National pundits are right. It is a two-man contest.
Donald Trump and Ted Cruz are in Mississippi on Monday as they have been previously. John Kasich was in Jackson last week. Marco Rubio was scheduled to be in Rankin County on Sunday but that visit was cancelled so Rubio could go home to focus on Florida. It won’t do Rubio any good. The smaller number of states voting this past Saturday perhaps had more influence on the race for the Republican nomination than the results of Super Tuesday on March 1. In The Daily 202 political report on Sunday morning, writer James Hohmann had the following headline: “Super Saturday results show Rubio collapsing, Trump stoppable and Cruz gaining momentum.” Hohmann writes, “The biggest story line out of last night, though, is calamity for Marco Rubio. It was his worst showing since the New Hampshire primary – and arguably more damaging. The floor appears to be falling out from underneath the Florida senator: Not only is his win-loss record now 1-18, but he took just 17 percent in Kansas despite canceling events elsewhere to campaign in the state and receiving endorsements from Gov. Sam Brownback, Sen. Pat Roberts and Bob Dole. He got 16 percent in Kentucky, 11 percent in Louisiana (with ex-Gov. Bobby Jindal’s support) and just 8 percent in Maine—where he finished fourth behind John Kasich.” I agree. Sunday morning I also heard one commentator say that he liked Rubio and named a number of very number of positive things about Rubio as a candidate. He then added that for some reason Republican voters just don’t like Rubio. That is also very true. Ohio Gov. John Kasich is another matter. Despite a very impressive list of endorsements from prominent and respected Mississippi Republicans, led by well-liked Congressman Gregg Harper, Kasich is not going anywhere. Why can’t Kasich do the classy thing and end his campaign like Jeb Bush did when he finished fourth in South Carolina? As someone commented Sunday to me, Kasich is “delusional.” Like most politicians Kasich has a big ego, but from my almost two decades in Washington, D.C., during the time when Kasich was a member of the U.S. House, I have always viewed Kasich as someone who not only thinks he is smarter than anyone else, he also thinks everyone else except him is stupid. Trump should thank Kasich every day for staying in the race. Kasich should have called it quits like 13 others who were in the original GOP field. Like Rubio in Florida, Kasich is
putting all his cards on winning his home state of Ohio. So what if he does?

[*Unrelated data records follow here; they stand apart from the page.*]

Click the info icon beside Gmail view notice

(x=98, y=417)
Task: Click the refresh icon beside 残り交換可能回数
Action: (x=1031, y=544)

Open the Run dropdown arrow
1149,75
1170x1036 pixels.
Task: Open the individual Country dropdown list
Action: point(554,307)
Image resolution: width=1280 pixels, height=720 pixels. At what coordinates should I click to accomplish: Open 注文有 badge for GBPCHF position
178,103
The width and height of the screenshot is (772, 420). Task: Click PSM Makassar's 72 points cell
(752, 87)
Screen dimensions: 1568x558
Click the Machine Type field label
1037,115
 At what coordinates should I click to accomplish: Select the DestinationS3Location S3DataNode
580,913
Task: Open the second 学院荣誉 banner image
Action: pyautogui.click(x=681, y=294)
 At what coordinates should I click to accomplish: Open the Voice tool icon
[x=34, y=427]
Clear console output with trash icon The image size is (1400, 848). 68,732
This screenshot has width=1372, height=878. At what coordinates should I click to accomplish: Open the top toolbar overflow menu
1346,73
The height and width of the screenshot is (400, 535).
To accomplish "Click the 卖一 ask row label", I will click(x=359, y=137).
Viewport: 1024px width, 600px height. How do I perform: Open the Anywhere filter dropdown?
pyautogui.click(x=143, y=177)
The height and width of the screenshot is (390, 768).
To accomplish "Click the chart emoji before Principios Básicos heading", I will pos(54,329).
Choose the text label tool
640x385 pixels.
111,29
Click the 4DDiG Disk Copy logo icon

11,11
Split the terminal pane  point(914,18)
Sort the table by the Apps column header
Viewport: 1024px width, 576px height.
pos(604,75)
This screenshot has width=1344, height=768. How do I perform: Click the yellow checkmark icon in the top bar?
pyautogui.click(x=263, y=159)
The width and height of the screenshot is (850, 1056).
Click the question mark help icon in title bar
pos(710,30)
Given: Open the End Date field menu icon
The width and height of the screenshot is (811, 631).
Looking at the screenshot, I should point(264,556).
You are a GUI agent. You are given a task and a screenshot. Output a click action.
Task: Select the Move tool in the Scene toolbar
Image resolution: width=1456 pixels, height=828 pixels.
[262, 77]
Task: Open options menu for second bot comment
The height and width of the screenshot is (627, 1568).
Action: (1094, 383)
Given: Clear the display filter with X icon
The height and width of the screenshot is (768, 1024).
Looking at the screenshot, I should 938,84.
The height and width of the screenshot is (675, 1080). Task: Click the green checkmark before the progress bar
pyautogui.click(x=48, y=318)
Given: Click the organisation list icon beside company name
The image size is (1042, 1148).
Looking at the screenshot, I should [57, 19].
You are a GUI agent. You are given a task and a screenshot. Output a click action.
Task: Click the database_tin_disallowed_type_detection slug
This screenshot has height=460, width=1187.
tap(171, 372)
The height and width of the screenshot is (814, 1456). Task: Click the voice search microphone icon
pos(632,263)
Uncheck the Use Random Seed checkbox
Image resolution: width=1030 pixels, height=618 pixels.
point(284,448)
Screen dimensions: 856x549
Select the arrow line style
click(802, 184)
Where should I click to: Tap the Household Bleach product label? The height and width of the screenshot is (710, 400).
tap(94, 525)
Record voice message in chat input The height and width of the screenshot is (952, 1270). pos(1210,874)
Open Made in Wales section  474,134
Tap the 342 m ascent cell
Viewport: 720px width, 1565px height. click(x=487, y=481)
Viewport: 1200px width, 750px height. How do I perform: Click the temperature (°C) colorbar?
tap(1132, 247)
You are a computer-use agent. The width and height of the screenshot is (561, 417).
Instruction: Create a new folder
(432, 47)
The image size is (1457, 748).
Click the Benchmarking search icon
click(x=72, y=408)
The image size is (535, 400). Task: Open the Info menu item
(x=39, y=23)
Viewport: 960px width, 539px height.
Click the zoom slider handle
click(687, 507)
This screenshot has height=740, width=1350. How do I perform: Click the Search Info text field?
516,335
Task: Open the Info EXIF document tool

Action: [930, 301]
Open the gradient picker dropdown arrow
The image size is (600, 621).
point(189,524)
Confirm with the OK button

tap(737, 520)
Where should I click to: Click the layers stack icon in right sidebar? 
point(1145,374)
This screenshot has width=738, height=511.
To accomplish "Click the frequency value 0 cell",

He’s running poor in other places and in some states is not even reaching double digits. Note conservative Louisiana on Saturday where Kasich received only 6.4 percent of the vote. The same is true in Florida for Rubio. At this time I think Trump will win Florida but if Rubio makes a comeback and wins his home state, so what? Where else has he won?
Trump could be a national disaster for Republicans
My feeling about Trump were pretty well summed up by some comments in a recent Wall Street Journal editorial: “…yet he (Trump) is also the candidate most disliked by GOP voters and according to polls the least likely to win in November.” Translate that to a win for Hillary Clinton, Clinton appointing a liberal judge to the Supreme Court to replace Justice Scalia, major Republican losses in the Senate and Democrat gains in the House. The list why conservative Republicans and all Americans should oppose the vulgar, buffoon Trump is very long. So what should Mississippians do on Tuesday and what should Republicans do in the other upcoming primary states?
On Tuesday I’ll hold my nose and vote for …….
I was a fan of Ted Cruz when he was a longshot candidate against the incumbent lieutenant governor in the Texas primary for the GOP nomination to the U.S. Senate. During that race conservative National Review did an excellent cover story on Cruz. For a number of valid reasons, I have not been a fan of Cruz since he got elected to the Senate. However, on Tuesday I will hold my nose and vote for Cruz. Since I share the feelings that the contest for the GOP nomination is now a two-man race, Cruz is a Republican who is a solid conservative. A CNN poll also indicates he would at least have a shot at beating Clinton.